::: Input data

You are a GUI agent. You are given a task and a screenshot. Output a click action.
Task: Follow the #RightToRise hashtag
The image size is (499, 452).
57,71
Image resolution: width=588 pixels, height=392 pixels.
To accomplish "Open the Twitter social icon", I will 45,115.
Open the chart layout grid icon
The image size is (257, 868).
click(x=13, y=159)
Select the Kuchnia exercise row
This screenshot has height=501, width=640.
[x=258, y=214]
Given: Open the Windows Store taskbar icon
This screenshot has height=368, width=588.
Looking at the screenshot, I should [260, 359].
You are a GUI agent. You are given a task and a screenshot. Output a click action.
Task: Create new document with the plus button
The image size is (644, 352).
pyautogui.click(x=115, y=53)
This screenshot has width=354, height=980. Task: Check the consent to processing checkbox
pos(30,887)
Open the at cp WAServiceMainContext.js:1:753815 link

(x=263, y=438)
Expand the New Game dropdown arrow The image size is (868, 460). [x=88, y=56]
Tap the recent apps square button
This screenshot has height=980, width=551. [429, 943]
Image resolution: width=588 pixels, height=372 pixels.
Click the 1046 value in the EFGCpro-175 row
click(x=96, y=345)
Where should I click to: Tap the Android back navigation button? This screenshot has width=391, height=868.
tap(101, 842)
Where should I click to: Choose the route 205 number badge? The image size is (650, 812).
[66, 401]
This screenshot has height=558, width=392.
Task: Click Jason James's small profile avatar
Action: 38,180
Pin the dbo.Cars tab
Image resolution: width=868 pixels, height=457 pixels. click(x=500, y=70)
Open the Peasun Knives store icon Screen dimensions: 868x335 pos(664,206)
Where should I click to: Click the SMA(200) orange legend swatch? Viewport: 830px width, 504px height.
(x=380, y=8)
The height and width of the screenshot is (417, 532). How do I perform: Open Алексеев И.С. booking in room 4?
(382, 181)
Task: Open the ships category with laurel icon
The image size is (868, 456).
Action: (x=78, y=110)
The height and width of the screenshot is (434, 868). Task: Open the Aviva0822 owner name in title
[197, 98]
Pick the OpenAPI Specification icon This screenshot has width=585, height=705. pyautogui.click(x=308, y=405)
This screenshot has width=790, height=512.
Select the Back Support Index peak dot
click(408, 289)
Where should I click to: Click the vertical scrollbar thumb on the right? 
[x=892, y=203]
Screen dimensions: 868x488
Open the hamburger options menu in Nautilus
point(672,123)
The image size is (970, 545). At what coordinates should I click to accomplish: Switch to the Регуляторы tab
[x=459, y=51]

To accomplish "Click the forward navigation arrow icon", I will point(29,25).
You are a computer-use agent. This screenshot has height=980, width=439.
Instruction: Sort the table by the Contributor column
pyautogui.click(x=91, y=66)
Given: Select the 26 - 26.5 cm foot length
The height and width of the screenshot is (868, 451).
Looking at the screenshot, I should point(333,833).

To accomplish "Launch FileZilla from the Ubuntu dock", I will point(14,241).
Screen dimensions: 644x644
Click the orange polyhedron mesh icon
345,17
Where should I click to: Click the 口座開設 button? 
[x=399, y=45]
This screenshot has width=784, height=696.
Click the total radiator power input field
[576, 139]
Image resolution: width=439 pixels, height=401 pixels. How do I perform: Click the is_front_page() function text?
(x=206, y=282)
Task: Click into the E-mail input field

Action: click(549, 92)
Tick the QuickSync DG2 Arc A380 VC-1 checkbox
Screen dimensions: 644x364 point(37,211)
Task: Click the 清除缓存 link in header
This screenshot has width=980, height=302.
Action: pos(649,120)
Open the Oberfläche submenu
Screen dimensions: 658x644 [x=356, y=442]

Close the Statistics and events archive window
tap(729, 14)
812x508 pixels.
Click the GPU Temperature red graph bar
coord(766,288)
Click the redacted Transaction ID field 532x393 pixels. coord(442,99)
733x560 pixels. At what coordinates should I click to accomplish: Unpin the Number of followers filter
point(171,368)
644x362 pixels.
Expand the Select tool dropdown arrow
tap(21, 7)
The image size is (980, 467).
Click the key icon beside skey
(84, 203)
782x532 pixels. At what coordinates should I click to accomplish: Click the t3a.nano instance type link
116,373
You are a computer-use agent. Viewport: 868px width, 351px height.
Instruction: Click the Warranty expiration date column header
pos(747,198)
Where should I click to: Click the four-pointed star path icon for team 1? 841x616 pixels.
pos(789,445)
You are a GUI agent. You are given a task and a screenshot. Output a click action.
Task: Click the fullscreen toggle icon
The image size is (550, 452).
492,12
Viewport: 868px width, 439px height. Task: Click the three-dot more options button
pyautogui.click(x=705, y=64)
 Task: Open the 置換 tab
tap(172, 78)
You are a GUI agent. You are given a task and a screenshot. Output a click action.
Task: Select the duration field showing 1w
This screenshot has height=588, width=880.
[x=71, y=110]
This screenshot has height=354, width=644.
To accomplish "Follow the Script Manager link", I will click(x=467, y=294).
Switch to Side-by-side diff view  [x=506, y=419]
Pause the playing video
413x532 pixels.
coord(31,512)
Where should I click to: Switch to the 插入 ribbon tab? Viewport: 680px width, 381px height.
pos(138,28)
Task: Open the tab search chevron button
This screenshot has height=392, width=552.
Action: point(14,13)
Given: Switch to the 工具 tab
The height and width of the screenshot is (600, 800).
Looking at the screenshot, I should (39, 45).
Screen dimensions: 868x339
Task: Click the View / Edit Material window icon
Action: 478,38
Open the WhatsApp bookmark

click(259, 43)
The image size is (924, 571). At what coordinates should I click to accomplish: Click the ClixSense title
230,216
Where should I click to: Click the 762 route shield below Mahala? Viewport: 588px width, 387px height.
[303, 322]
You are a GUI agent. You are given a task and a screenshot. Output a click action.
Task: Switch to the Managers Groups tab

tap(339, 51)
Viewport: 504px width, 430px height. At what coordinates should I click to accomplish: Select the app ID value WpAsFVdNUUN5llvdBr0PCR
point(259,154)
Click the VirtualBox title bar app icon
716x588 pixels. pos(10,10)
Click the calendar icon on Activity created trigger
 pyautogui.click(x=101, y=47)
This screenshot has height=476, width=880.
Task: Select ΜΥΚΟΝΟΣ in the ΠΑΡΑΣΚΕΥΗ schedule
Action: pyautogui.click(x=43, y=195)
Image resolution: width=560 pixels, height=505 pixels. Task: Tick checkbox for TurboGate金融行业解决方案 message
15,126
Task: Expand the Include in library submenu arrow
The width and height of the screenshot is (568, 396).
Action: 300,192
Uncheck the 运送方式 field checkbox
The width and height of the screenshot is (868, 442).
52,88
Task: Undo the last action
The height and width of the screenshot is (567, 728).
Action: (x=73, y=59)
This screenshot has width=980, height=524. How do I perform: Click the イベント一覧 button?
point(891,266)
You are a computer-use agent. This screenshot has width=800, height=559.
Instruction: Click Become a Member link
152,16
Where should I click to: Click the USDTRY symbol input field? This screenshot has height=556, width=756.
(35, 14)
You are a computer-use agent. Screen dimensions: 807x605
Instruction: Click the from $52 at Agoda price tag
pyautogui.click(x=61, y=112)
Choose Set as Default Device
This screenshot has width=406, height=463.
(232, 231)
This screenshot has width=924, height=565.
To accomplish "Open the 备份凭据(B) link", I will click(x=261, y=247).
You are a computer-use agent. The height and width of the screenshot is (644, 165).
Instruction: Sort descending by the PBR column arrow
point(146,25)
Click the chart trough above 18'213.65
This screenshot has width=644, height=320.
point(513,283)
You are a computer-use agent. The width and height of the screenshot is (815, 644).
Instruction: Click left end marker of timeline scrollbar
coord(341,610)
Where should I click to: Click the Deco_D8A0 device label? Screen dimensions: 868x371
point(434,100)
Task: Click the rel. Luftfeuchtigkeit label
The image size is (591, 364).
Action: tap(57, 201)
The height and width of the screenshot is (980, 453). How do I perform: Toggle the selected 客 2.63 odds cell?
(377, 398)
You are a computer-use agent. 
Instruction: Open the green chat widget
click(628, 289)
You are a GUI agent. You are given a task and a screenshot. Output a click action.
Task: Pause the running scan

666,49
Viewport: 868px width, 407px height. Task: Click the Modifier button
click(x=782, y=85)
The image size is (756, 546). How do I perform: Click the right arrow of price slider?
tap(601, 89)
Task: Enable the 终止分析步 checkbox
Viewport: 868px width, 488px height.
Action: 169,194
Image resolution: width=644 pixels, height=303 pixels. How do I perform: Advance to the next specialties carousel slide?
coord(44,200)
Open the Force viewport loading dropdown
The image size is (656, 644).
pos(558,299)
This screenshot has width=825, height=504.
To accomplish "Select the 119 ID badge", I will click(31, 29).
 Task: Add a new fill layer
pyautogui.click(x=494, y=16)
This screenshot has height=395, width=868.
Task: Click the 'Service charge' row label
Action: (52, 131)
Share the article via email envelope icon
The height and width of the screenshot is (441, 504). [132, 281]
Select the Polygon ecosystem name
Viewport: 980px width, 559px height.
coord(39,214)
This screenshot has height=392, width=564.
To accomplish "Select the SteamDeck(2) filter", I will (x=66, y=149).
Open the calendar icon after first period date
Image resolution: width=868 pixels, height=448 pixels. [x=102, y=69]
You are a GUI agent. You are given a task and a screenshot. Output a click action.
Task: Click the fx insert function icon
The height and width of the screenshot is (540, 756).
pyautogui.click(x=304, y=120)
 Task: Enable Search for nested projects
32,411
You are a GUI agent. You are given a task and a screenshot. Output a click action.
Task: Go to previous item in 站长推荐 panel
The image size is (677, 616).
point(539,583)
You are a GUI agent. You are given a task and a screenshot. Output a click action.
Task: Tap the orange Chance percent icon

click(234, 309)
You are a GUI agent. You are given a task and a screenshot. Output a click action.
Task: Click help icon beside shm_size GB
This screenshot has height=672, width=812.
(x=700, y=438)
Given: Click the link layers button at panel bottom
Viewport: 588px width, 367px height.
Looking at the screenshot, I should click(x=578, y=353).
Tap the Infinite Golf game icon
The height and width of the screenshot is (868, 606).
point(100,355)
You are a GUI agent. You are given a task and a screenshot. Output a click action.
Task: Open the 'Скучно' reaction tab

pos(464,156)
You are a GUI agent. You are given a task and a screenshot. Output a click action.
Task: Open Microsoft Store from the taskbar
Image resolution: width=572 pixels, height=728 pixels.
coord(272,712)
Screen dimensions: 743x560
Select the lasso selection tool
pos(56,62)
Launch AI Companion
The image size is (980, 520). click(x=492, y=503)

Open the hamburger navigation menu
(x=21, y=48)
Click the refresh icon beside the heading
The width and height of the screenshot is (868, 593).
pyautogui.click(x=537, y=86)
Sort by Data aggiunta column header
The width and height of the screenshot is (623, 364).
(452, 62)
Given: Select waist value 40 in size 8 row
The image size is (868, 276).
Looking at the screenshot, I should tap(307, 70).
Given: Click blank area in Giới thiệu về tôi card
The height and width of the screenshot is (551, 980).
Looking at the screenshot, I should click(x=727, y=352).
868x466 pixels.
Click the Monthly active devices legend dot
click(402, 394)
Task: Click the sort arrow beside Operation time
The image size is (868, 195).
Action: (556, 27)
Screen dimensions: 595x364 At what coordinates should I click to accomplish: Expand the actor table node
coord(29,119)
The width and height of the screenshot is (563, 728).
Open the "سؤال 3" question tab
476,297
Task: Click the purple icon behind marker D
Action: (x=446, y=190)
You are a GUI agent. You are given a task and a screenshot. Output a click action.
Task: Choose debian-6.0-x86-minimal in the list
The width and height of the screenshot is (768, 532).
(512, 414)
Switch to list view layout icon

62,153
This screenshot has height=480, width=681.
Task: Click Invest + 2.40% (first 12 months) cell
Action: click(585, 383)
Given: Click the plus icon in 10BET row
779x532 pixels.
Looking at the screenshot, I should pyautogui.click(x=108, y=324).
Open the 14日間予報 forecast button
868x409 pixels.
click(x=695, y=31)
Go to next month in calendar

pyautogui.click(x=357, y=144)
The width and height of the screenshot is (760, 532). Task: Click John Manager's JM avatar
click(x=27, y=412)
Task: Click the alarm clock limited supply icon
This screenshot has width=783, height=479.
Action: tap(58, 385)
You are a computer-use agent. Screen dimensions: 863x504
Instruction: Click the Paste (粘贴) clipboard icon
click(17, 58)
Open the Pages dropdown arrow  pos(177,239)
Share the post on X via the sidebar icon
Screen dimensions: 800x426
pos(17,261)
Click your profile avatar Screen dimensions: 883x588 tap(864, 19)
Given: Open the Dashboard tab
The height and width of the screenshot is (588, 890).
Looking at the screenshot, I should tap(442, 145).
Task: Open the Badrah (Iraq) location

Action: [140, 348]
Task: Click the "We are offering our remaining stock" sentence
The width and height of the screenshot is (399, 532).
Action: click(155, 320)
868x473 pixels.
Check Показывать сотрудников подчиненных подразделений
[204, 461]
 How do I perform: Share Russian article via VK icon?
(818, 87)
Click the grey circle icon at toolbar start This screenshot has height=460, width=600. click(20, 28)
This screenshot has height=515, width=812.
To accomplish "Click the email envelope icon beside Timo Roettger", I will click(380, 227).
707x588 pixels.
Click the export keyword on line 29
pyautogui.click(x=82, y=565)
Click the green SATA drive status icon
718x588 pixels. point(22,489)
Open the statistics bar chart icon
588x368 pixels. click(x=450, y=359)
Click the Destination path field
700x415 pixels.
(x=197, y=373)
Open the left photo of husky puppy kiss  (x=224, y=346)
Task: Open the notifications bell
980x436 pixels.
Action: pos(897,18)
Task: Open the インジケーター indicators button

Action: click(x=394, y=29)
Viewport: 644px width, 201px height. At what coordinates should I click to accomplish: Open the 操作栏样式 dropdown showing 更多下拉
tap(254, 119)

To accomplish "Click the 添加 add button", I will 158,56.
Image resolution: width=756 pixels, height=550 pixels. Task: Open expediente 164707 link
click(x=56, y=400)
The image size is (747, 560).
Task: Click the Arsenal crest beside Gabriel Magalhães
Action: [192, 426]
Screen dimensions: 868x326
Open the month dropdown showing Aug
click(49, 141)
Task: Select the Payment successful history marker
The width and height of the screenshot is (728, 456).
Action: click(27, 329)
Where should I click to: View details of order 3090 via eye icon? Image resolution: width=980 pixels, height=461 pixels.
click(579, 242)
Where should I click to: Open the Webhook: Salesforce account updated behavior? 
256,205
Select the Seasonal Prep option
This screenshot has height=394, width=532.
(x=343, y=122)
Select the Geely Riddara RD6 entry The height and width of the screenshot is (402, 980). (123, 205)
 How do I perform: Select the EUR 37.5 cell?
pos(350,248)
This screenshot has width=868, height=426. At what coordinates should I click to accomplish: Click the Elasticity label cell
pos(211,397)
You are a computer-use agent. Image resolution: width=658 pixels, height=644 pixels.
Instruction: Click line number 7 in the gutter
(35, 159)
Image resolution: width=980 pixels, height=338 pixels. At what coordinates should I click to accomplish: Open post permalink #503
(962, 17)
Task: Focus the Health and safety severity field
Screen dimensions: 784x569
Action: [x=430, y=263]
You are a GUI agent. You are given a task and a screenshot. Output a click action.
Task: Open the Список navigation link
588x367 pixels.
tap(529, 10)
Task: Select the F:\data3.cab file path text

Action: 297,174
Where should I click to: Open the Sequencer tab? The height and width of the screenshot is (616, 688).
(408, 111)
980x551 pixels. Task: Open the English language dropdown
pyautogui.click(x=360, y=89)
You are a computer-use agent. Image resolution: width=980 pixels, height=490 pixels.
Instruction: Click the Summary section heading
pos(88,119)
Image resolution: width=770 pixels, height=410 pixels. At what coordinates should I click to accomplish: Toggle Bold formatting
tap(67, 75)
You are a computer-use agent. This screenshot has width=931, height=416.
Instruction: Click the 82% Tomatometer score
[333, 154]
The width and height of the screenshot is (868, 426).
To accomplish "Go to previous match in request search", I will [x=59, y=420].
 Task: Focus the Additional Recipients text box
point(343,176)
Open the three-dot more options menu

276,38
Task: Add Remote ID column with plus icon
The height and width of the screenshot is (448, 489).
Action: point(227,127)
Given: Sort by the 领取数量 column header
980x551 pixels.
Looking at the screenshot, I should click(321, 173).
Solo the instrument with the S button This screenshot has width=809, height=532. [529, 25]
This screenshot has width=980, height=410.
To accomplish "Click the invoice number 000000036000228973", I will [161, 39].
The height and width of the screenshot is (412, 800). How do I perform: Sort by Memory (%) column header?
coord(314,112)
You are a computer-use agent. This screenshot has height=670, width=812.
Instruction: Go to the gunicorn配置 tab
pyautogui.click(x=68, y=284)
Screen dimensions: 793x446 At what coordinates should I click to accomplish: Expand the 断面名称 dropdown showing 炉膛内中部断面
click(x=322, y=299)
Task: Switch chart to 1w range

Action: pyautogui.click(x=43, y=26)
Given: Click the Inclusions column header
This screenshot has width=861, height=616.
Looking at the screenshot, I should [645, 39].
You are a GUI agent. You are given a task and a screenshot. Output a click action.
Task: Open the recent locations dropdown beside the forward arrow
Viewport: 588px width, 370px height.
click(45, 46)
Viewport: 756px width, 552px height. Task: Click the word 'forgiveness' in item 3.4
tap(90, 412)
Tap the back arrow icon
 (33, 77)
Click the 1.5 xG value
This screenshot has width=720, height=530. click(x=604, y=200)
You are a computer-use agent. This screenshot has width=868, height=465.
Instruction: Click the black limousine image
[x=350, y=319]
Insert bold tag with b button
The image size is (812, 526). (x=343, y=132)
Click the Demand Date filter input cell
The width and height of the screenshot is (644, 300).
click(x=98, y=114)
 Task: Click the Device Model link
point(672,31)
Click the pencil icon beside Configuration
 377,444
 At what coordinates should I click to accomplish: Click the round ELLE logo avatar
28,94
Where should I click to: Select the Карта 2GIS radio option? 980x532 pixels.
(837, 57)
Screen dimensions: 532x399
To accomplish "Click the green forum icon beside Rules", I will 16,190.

::::::

• [Exercise objective] In the records above, find each line that mentions the string "panel", then copy it.

• [Solution for this problem]
Task: Go to previous item in 站长推荐 panel
Given: Click the link layers button at panel bottom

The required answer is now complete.